(Data section):
- - - -
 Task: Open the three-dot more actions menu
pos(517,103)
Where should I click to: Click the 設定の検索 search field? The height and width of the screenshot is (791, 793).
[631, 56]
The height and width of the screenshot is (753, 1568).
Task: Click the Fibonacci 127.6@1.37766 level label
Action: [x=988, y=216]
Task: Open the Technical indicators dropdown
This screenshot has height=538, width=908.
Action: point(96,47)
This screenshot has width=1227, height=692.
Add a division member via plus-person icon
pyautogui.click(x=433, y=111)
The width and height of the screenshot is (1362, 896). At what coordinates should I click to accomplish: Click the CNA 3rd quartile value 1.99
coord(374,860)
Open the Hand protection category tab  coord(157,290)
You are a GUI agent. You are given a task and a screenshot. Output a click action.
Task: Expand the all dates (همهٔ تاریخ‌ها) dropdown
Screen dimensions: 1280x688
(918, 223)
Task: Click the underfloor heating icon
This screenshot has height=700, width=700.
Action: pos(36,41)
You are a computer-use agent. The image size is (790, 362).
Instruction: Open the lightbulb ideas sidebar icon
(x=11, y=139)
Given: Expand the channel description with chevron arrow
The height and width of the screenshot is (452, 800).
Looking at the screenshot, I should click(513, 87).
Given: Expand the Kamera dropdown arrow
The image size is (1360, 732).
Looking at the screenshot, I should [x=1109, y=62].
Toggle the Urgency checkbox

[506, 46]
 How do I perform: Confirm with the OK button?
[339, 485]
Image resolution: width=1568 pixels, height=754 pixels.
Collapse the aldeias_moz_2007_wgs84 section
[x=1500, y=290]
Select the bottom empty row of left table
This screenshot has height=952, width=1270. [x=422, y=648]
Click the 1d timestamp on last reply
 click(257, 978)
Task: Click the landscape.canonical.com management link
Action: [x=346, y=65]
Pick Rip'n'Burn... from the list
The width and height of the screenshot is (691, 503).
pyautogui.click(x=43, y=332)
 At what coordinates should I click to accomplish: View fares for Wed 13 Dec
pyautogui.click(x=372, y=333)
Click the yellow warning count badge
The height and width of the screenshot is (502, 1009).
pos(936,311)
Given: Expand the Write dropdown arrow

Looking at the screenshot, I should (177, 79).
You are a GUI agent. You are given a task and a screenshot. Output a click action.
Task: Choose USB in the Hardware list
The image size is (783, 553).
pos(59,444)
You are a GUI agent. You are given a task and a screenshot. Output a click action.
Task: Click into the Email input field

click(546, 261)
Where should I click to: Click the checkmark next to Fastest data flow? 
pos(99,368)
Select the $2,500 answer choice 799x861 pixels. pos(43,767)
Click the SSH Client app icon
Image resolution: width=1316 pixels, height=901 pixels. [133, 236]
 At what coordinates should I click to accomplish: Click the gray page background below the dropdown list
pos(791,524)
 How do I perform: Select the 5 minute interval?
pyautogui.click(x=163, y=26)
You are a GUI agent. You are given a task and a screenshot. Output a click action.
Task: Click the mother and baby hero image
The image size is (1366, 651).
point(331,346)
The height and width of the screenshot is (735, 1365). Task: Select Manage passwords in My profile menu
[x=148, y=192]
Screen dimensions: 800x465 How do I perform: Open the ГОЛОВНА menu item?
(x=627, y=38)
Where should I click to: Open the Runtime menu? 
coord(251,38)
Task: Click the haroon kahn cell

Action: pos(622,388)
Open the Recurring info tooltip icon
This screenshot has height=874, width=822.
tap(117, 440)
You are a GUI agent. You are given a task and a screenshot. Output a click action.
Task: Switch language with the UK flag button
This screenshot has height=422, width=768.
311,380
- - - -
(Work request):
Write out all of the records once more, exactly.

(Solved exercise):
 Task: Open the three-dot more actions menu
pos(517,103)
Where should I click to: Click the 設定の検索 search field? The height and width of the screenshot is (791, 793).
[631, 56]
The height and width of the screenshot is (753, 1568).
Task: Click the Fibonacci 127.6@1.37766 level label
Action: [x=988, y=216]
Task: Open the Technical indicators dropdown
This screenshot has height=538, width=908.
Action: point(96,47)
This screenshot has width=1227, height=692.
Add a division member via plus-person icon
pyautogui.click(x=433, y=111)
The width and height of the screenshot is (1362, 896). At what coordinates should I click to accomplish: Click the CNA 3rd quartile value 1.99
coord(374,860)
Open the Hand protection category tab  coord(157,290)
You are a GUI agent. You are given a task and a screenshot. Output a click action.
Task: Expand the all dates (همهٔ تاریخ‌ها) dropdown
Screen dimensions: 1280x688
(918, 223)
Task: Click the underfloor heating icon
This screenshot has height=700, width=700.
Action: pos(36,41)
You are a computer-use agent. The image size is (790, 362).
Instruction: Open the lightbulb ideas sidebar icon
(x=11, y=139)
Given: Expand the channel description with chevron arrow
The height and width of the screenshot is (452, 800).
Looking at the screenshot, I should click(513, 87).
Given: Expand the Kamera dropdown arrow
The image size is (1360, 732).
Looking at the screenshot, I should [x=1109, y=62].
Toggle the Urgency checkbox

[506, 46]
 How do I perform: Confirm with the OK button?
[339, 485]
Image resolution: width=1568 pixels, height=754 pixels.
Collapse the aldeias_moz_2007_wgs84 section
[x=1500, y=290]
Select the bottom empty row of left table
This screenshot has height=952, width=1270. [x=422, y=648]
Click the 1d timestamp on last reply
 click(257, 978)
Task: Click the landscape.canonical.com management link
Action: [x=346, y=65]
Pick Rip'n'Burn... from the list
The width and height of the screenshot is (691, 503).
pyautogui.click(x=43, y=332)
 At what coordinates should I click to accomplish: View fares for Wed 13 Dec
pyautogui.click(x=372, y=333)
Click the yellow warning count badge
The height and width of the screenshot is (502, 1009).
pos(936,311)
Given: Expand the Write dropdown arrow

Looking at the screenshot, I should (177, 79).
You are a GUI agent. You are given a task and a screenshot. Output a click action.
Task: Choose USB in the Hardware list
The image size is (783, 553).
pos(59,444)
You are a GUI agent. You are given a task and a screenshot. Output a click action.
Task: Click into the Email input field

click(546, 261)
Where should I click to: Click the checkmark next to Fastest data flow? 
pos(99,368)
Select the $2,500 answer choice 799x861 pixels. pos(43,767)
Click the SSH Client app icon
Image resolution: width=1316 pixels, height=901 pixels. [133, 236]
 At what coordinates should I click to accomplish: Click the gray page background below the dropdown list
pos(791,524)
 How do I perform: Select the 5 minute interval?
pyautogui.click(x=163, y=26)
You are a GUI agent. You are given a task and a screenshot. Output a click action.
Task: Click the mother and baby hero image
The image size is (1366, 651).
point(331,346)
The height and width of the screenshot is (735, 1365). Task: Select Manage passwords in My profile menu
[x=148, y=192]
Screen dimensions: 800x465 How do I perform: Open the ГОЛОВНА menu item?
(x=627, y=38)
Where should I click to: Open the Runtime menu? 
coord(251,38)
Task: Click the haroon kahn cell

Action: pos(622,388)
Open the Recurring info tooltip icon
This screenshot has height=874, width=822.
tap(117, 440)
You are a GUI agent. You are given a task and a screenshot. Output a click action.
Task: Switch language with the UK flag button
This screenshot has height=422, width=768.
311,380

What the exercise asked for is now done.